The entries below contain pictures. Write out only the lines from the line with "You are a computer-use" up to and including the line with "Task: Click the correct-answer", exactly, without them.

_PROVIDED RECORDS_.
☆ ☆ ☆ ☆ ☆ ☆ ☆
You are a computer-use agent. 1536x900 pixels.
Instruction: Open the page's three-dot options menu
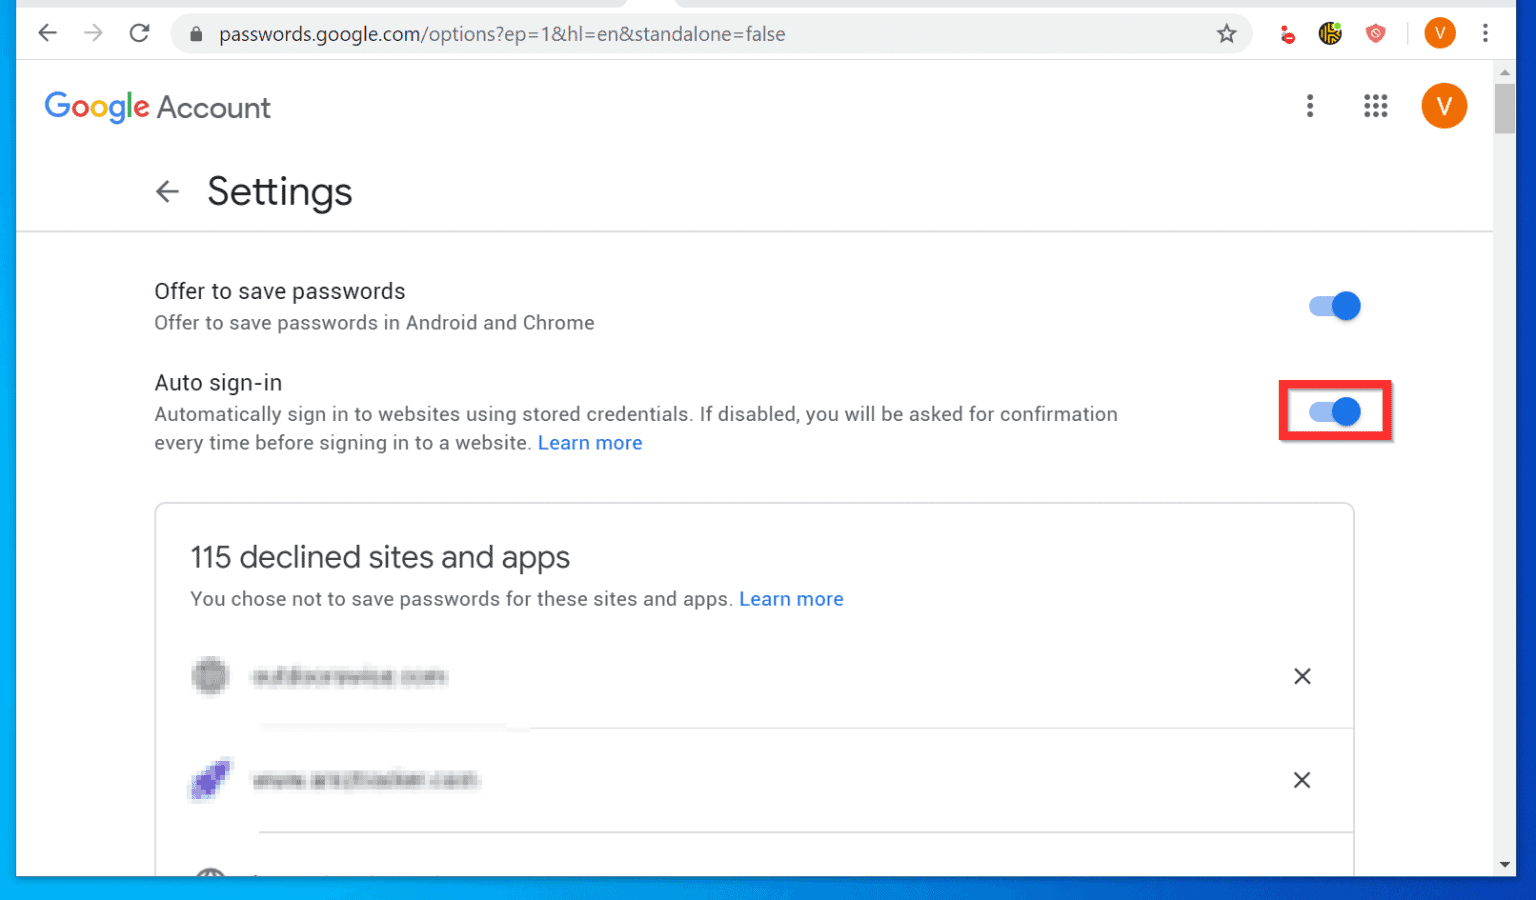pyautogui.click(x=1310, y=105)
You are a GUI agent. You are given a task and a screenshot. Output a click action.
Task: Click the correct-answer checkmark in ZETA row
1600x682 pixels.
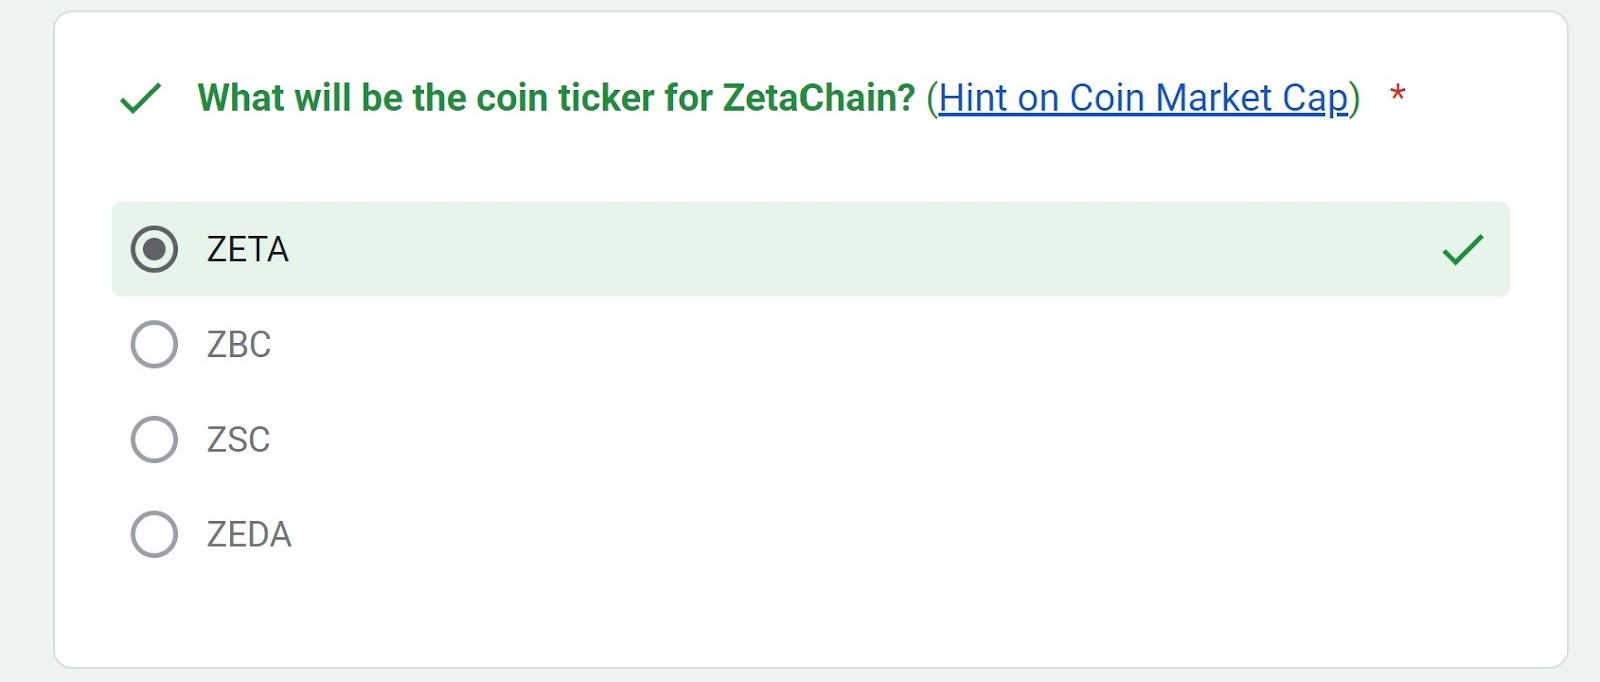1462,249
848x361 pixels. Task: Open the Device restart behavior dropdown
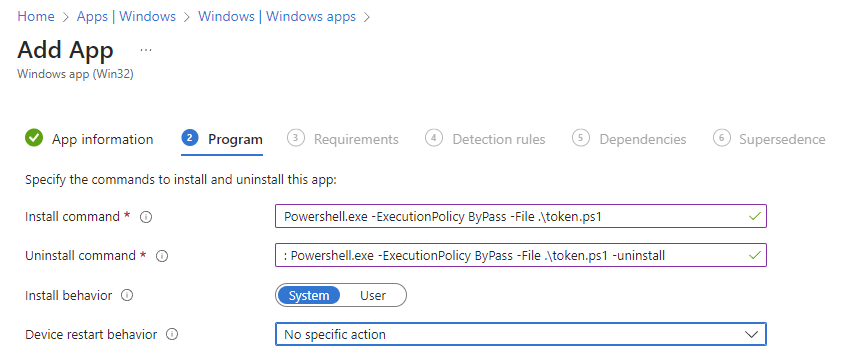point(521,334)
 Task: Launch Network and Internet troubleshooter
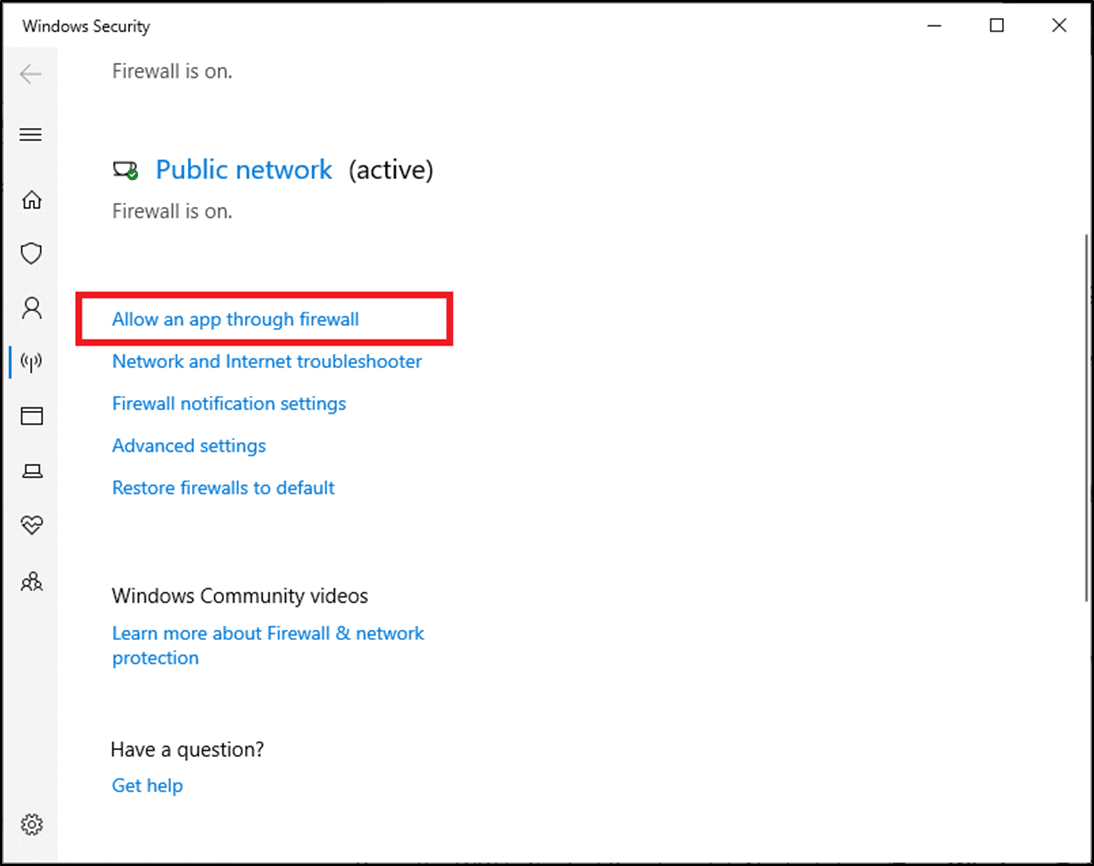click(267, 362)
☆ ☆ ☆ ☆ ☆ ☆ ☆
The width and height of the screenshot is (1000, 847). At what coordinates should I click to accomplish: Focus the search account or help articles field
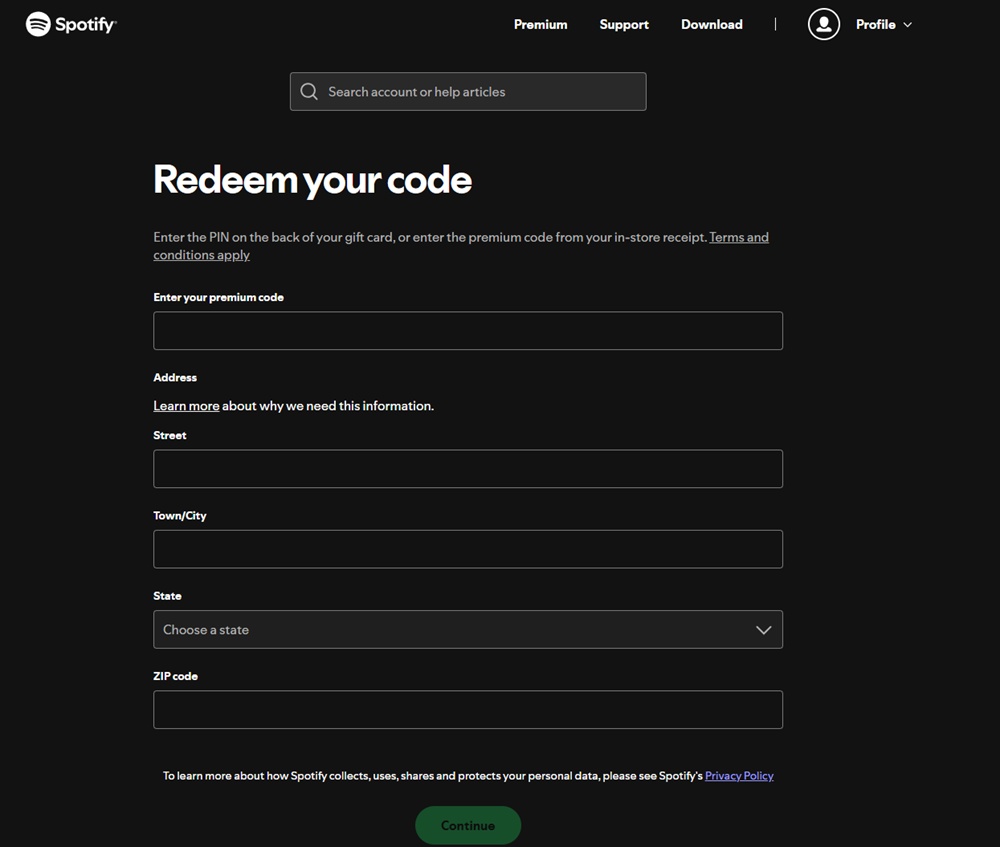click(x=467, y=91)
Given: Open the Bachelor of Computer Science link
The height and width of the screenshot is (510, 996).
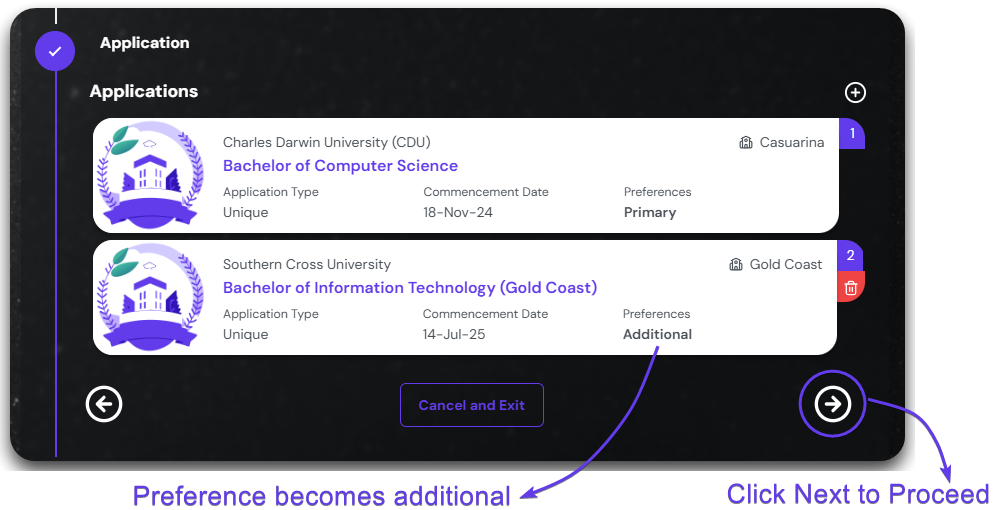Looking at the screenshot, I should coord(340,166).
☆ ☆ ☆ ☆ ☆ ☆ ☆
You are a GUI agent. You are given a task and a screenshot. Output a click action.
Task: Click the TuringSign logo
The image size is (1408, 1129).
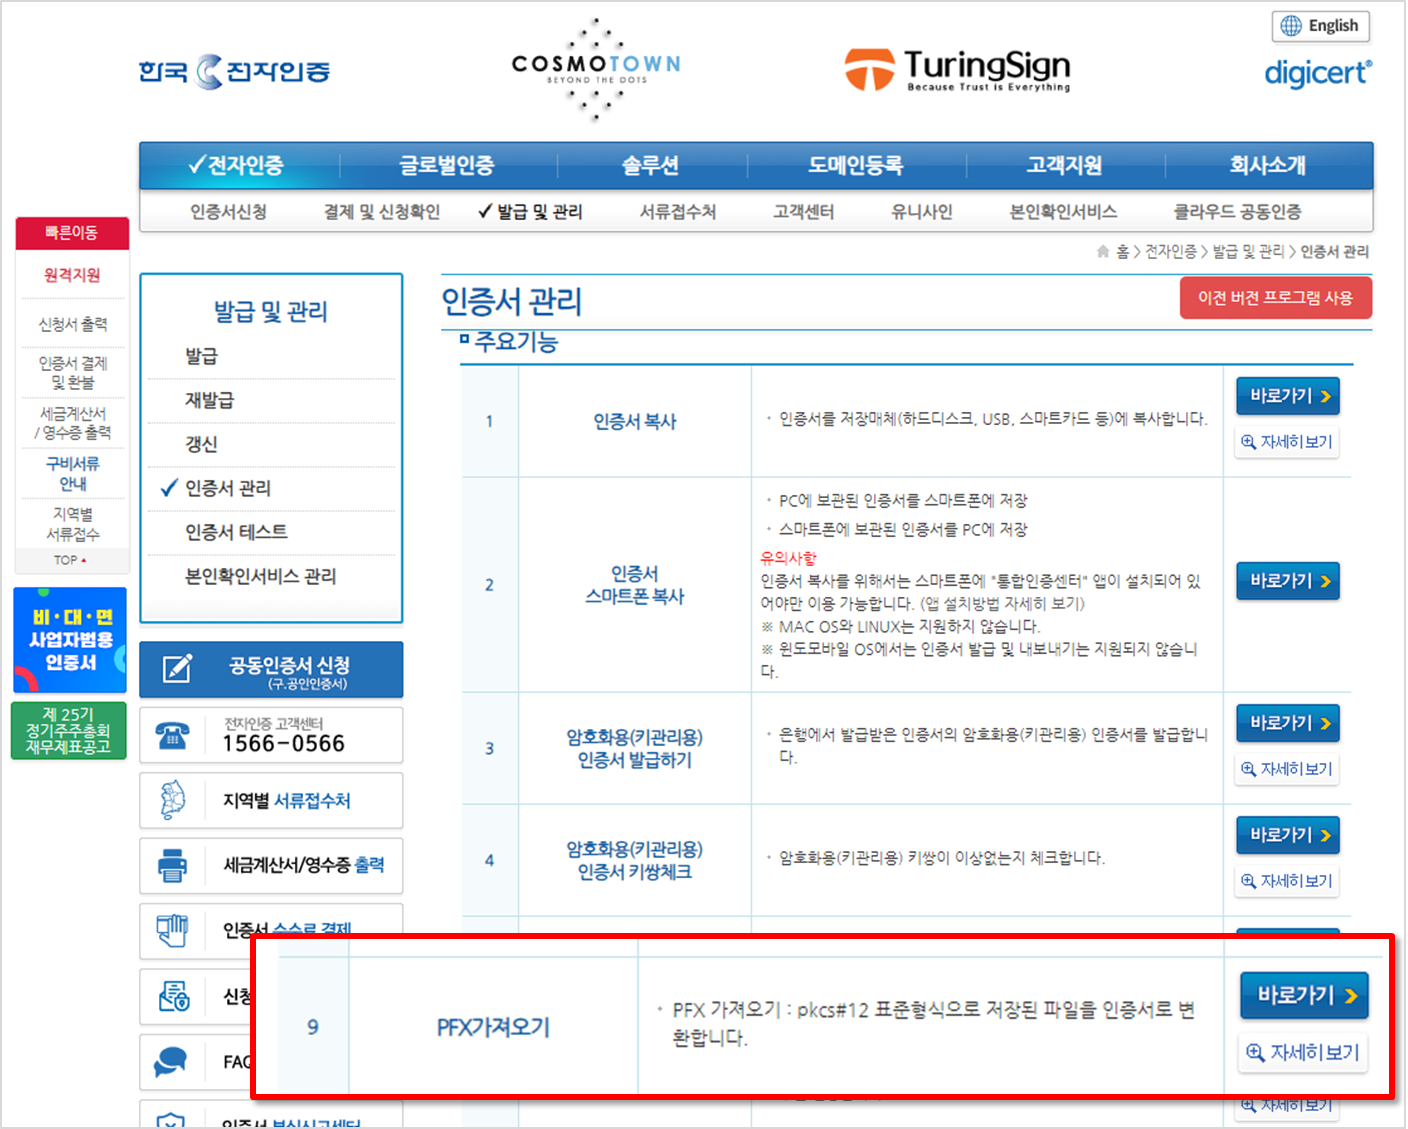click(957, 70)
☆ ☆ ☆ ☆ ☆ ☆ ☆
_EXERCISE OUTPUT_.
You are a computer-use agent. 1536x900 pixels.
Instruction: Open the page's three-dot options menu
pyautogui.click(x=1310, y=105)
You are a GUI agent. You are given a task and a screenshot. Output a click action.
Task: Click the correct-answer checkmark in ZETA row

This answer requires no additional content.